Il Signore mi ha donato un nuovo inizio. Ho riconosciuto che non era Dio ad avermi abbandonato: ero io ad essermi allontanato, senza accorgermene. Lui mi ha cercato, ritrovato e ricondotto al suo ovile. Mi ha anche aperto le porte a questa Yeshivah, una scuola di vita nella quale vita comune, studio della Parola, culto e preghiera condivisa sostengono la crescita nella maturità. In questo contesto ho imparato a non partire più dalle mie sensazioni o dalle conoscenze che il modo dà, ma dalla Scrittura, dentro relazioni di responsabilità e cura pastorale. È così che la fede si irrobustisce: non inseguendo il sensazionale, ma lasciandosi formare giorno per giorno dalla semplicità della Parola, nello Spirito, insieme al popolo di Dio.


Conclusione

Per questo, cari fratelli e sorelle, non basiamo le nostre scelte su attese personali: la delusione può sfociare in mormorazione e perfino in ribellione, come accadde a Core contro Mosè e Aronne nel deserto (Num. 16). Scegliere non è semplice; talvolta imbocchiamo strade dolorose senza prevederne le conseguenze. Una cosa però è certa: è indispensabile chiedere la guida del Signore, «confidare in Lui con tutto il cuore e non appoggiarsi sull’intelligenza» propria, lasciando che Egli raddrizzi i nostri sentieri (Prov. 3,5-6).

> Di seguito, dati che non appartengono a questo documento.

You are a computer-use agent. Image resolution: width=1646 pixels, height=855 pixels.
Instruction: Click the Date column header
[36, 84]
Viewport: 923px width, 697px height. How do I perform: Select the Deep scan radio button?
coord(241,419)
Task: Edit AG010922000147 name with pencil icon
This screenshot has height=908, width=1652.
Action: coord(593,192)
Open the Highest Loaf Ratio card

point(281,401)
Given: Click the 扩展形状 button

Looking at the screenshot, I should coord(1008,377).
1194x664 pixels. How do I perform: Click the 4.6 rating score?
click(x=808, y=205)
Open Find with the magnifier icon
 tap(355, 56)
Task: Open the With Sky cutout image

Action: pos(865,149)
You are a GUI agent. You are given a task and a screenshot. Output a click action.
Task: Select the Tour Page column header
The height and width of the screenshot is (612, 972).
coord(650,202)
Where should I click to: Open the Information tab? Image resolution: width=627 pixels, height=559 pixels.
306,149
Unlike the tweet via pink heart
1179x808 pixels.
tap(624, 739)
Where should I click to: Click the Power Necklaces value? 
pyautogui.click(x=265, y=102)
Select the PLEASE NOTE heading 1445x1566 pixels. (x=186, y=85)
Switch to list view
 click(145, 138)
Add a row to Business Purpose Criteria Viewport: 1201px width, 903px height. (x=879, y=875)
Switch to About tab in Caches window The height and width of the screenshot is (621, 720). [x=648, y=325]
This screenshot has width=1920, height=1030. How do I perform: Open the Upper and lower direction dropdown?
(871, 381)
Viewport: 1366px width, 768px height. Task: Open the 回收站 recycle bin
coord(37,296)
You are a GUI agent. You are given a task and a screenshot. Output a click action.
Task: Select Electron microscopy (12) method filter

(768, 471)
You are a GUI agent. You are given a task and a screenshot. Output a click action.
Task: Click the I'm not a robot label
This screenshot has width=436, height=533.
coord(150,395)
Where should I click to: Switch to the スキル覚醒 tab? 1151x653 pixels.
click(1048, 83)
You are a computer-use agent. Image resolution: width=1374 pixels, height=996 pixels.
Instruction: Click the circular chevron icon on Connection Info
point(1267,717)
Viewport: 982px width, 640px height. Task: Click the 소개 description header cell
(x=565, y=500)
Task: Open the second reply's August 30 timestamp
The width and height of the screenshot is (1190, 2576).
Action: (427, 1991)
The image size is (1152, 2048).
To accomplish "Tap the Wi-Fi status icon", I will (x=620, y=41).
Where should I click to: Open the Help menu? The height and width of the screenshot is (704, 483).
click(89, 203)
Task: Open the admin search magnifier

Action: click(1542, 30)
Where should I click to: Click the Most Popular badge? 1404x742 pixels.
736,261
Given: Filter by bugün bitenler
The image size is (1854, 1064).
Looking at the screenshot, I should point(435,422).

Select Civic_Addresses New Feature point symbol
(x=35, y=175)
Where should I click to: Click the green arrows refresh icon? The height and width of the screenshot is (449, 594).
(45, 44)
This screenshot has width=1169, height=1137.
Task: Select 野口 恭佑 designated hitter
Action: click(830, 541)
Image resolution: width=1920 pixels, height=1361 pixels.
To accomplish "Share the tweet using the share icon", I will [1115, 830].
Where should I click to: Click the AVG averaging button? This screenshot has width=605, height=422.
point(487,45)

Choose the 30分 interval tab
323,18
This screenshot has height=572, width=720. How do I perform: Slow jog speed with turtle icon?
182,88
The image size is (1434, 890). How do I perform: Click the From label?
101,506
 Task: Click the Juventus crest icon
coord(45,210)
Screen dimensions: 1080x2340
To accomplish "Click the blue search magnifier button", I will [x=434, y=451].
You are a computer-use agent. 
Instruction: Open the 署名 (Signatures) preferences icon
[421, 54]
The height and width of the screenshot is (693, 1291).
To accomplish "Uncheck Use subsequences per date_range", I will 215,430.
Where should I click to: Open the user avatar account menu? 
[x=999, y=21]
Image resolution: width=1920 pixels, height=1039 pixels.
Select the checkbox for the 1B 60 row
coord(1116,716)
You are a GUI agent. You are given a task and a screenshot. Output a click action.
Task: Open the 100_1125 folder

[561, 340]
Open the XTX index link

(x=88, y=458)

Egli solo ci mantiene in quell’equilibrio che ci preserva dagli abbagli di una prosperità apparente. Per camminare stabili: nutrirci quotidianamente della Parola, perseverare nella preghiera, restare dentro una comunità che ci aiuti a discernere ed esaminare ogni cosa trattenendo il bene. Allora la domanda è semplice e decisiva: dove vuoi abitare? A Ebron, nella comunione e nella promessa, o a Sodoma, nell’abbondanza solo in apparenza? Scegli la via del monte, la presenza di Dio — non il cuore capriccioso, ma il Signore (Gios. 24,15).